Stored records
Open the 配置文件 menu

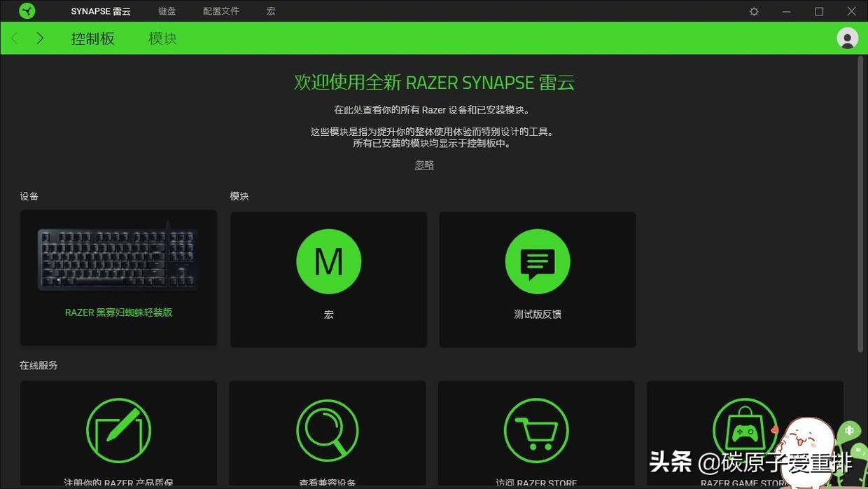221,11
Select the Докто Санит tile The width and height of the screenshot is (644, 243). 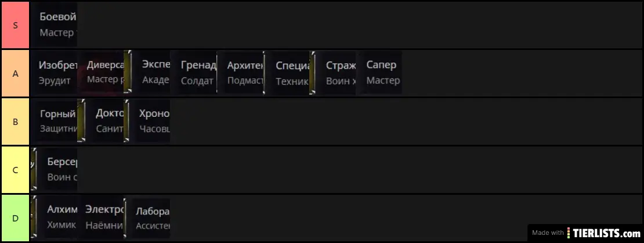pyautogui.click(x=100, y=121)
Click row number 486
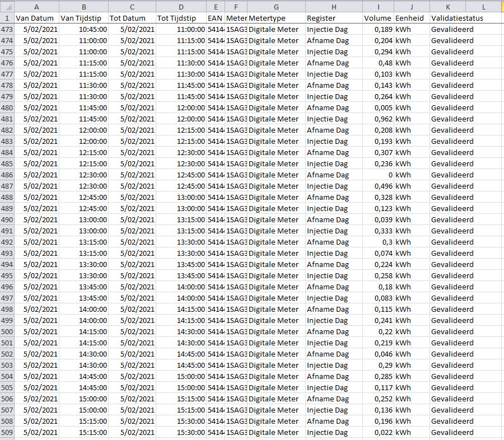Viewport: 504px width, 440px height. coord(7,175)
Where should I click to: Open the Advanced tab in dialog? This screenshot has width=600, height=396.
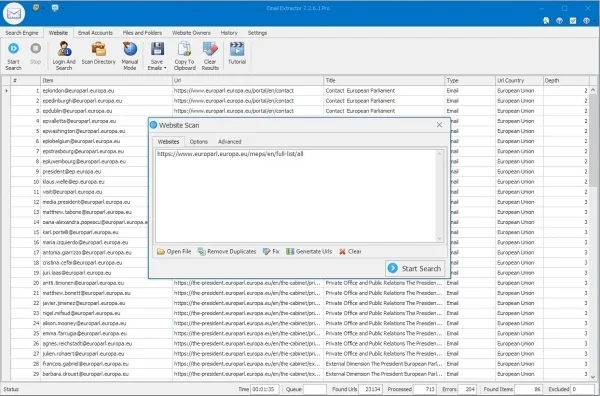click(x=230, y=142)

** Requirement **
An exact copy is needed of every line from the one holding "Click row number 486" to the end of the entries above, both ends kept and each picture dropped.

** Answer to this exercise **
Click row number 486
Viewport: 504px width, 440px height. coord(7,175)
Where should I click to: Open the Advanced tab in dialog? This screenshot has width=600, height=396.
click(x=230, y=142)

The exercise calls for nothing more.